2 Garden Vines Making Wines - Or Vinegar! Three Choirs - A Proper Vineyard

Loudon grinned as he recalled, "We planted our first vines when we moved to Hatch End in the 1960s and the vines grew like fury. We bought a red one."

Alice smiles, "It was wonderful ..."

Loudon enthuses, "I counted 300 bunches, after only a couple of years."

Alice concedes, "Prolific. Although the grapes were inedible. And the wine was undrinkable."

Loudon, "The vine grew on a rooftop. so it had plenty of places to cling onto, like a very big bramble. I then cut the end off which hung over the top of the door. We got lots of grapes ..."

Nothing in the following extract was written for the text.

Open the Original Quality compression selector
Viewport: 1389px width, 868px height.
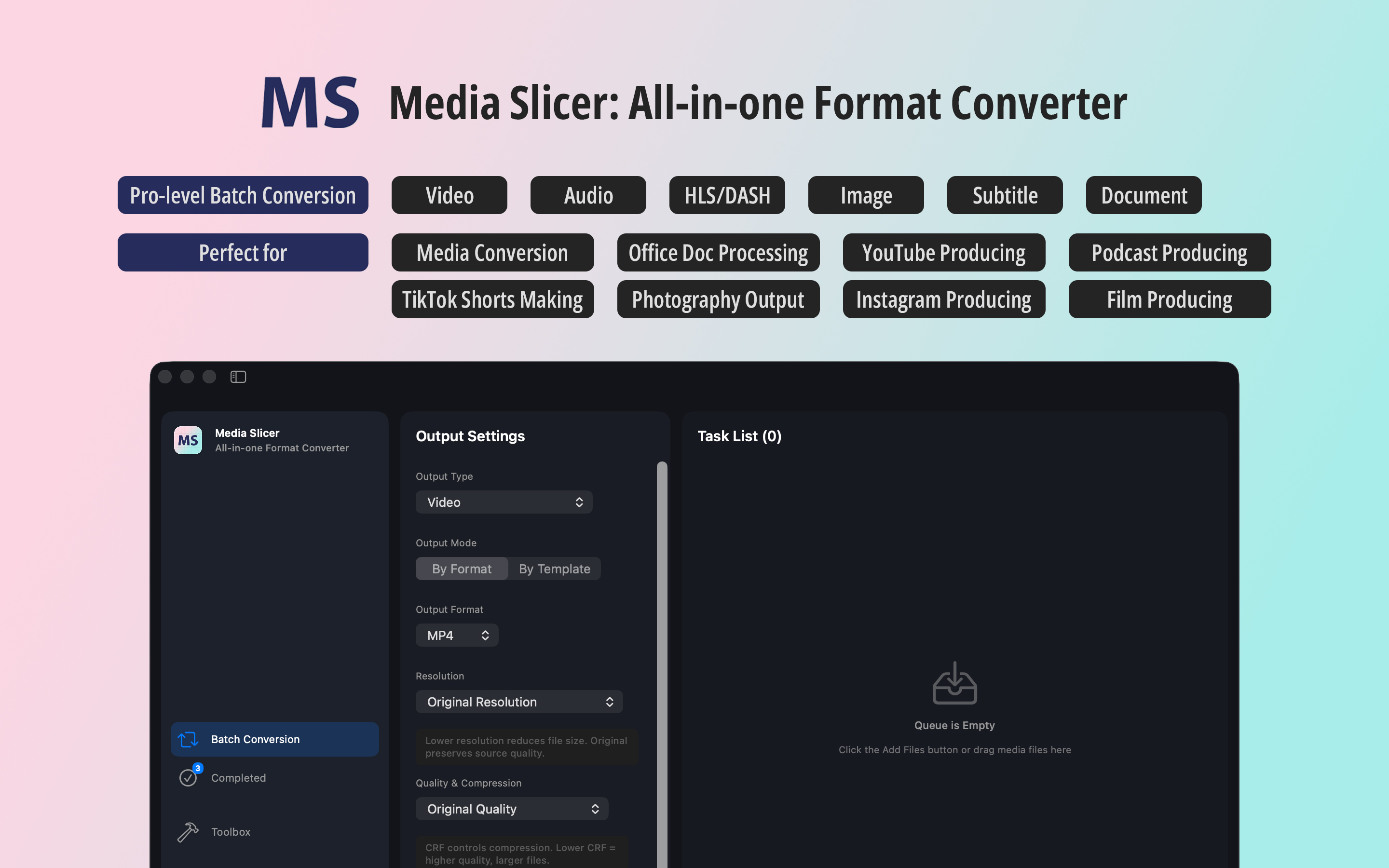[x=511, y=808]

Alice nods: "Which were foul."

Loudon beams, "I managed to make a bottle of wine."

Alice adds, "The worst sort of vinegar. The grapes were minute. All skin and a lot of pips and not much material but they looked pretty."

Loudon, "It was well watered."

I asked, "By you or the rain?"

Alice replied, "By everything. Our son Robert was looking at wines in Tesco in Watford and saw the name of the vineyard Three Choirs on the Welsh Border. He bought the wine for us and it was delicious. So on a summer day we thought we'd visit the vineyard.

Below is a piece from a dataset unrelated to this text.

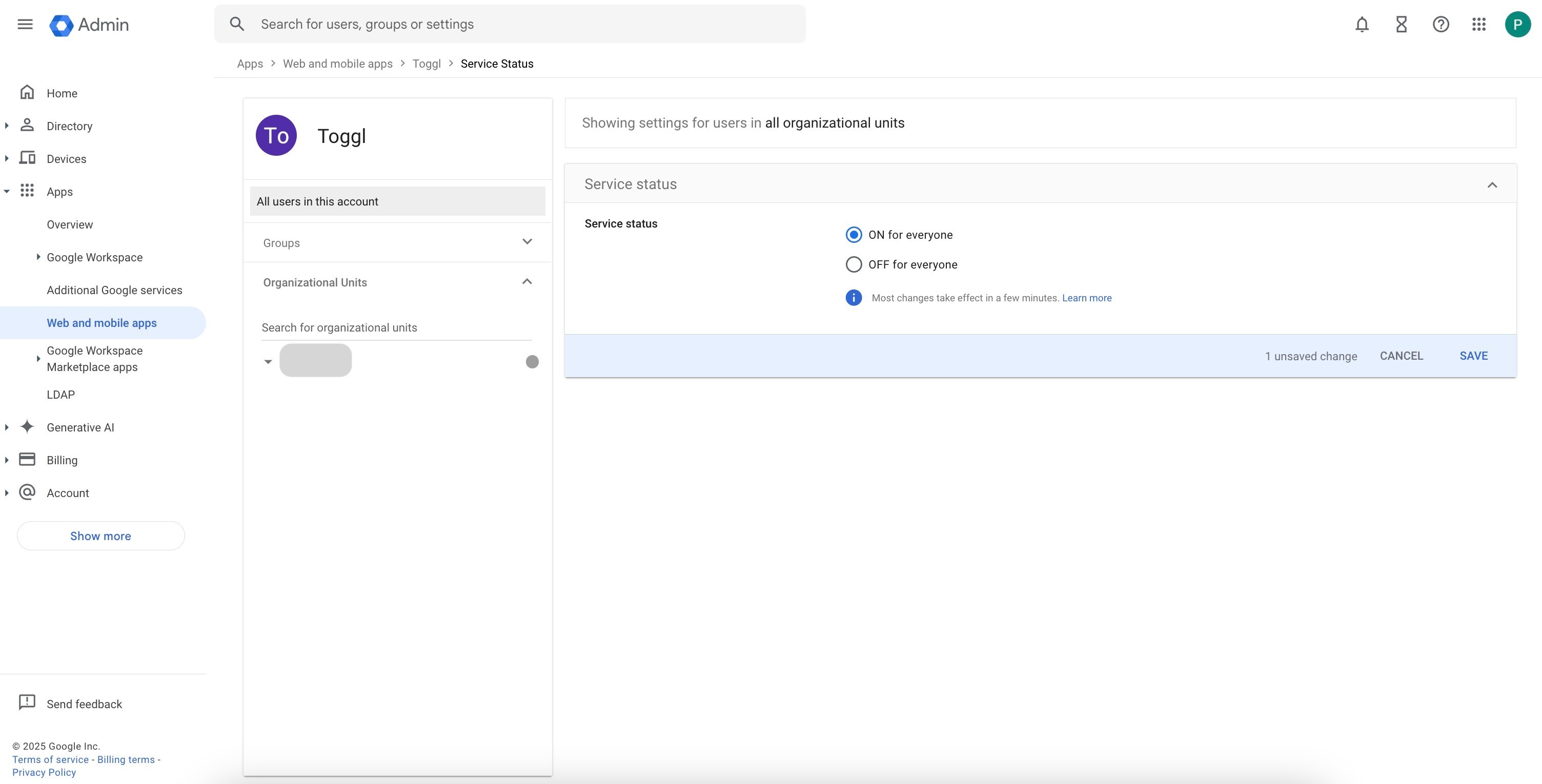The image size is (1542, 784).
Task: Expand the Groups section chevron
Action: (x=527, y=242)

"When we arrived the car park was full of Bentleys and smart cars, because the County set were having lunch in the vineyard restaurant. We went into the shop, asking if we could have something to eat maybe in a coffee shop or cafeteria. The assistant said only the restaurant, but they could find a table for us in an hour's time and meanwhile we could walk around the vineyard.

"The sunshine was wonderful and we walked in and amongst the vines, up a gradually sloping hill. We saw rabbits and mole holes. And field mice - little ones with long tails, brown earth colour, house mice are grey."

I asked, "Have you ever seen a house mouse?"